Protruding Ears (Pinnaplasty)

Surgical correction of prominent ears is performed under local anaesthetic. The operation usually takes between one to two hours.  You will be required to take a week to 10 days off work. The surgeon makes an incision just behind the ear in the natural fold where the ear meets the head.  Cartilage and skin are then removed from the ear to achieve the desired effect. Finally, the surgeon stitches up the initial incision and then bandages the ears to protect them. 

There may be some discomfort following the surgery.  You should not interfere with the dressings, however, as this can lead to infection and poor healing of the operation scar.  Some pain and discomfort will follow when the local anaesthetic wears off. This is usually well controlled using simple painkillers like Paracetamol. 

If there is unexpected pain or discomfort it may be necessary to have the dressings removed and the ear reviewed by a nurse or the surgeon.   It is useful to sleep upright the night following the surgery.  The bandages should not be interfered with.   The head bandage is left on for 7 to 10 days following surgery. 

On removal of the head bandage the stitches are removed and the ears are cleaned. You will feel more comfortable once the stitches are removed.  Examination is performed to make sure there is no collection of blood between the skin and the cartilage. Rough games should be avoided for up to two months following surgery.  A 'sweat band' at night-time is useful for up to three weeks following surgery.

What the exercise asks:
Please quote the passage on protruding ears between "On removal of" and "weeks following surgery.", inclusive.

Data entries:
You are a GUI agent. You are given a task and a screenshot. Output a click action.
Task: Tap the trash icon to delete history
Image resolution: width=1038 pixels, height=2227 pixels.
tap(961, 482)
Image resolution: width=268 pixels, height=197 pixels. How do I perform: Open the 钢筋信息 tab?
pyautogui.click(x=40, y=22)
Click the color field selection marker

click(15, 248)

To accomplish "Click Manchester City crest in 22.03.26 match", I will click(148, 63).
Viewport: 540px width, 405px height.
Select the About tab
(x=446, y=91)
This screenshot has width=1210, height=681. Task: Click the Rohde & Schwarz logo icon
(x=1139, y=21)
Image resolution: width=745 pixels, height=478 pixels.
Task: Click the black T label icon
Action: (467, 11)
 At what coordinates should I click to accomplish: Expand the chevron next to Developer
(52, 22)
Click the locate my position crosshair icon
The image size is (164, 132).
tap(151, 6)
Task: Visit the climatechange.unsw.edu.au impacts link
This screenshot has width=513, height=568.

Your response:
On removal of the head bandage the stitches are removed and the ears are cleaned. You will feel more comfortable once the stitches are removed.  Examination is performed to make sure there is no collection of blood between the skin and the cartilage. Rough games should be avoided for up to two months following surgery.  A 'sweat band' at night-time is useful for up to three weeks following surgery.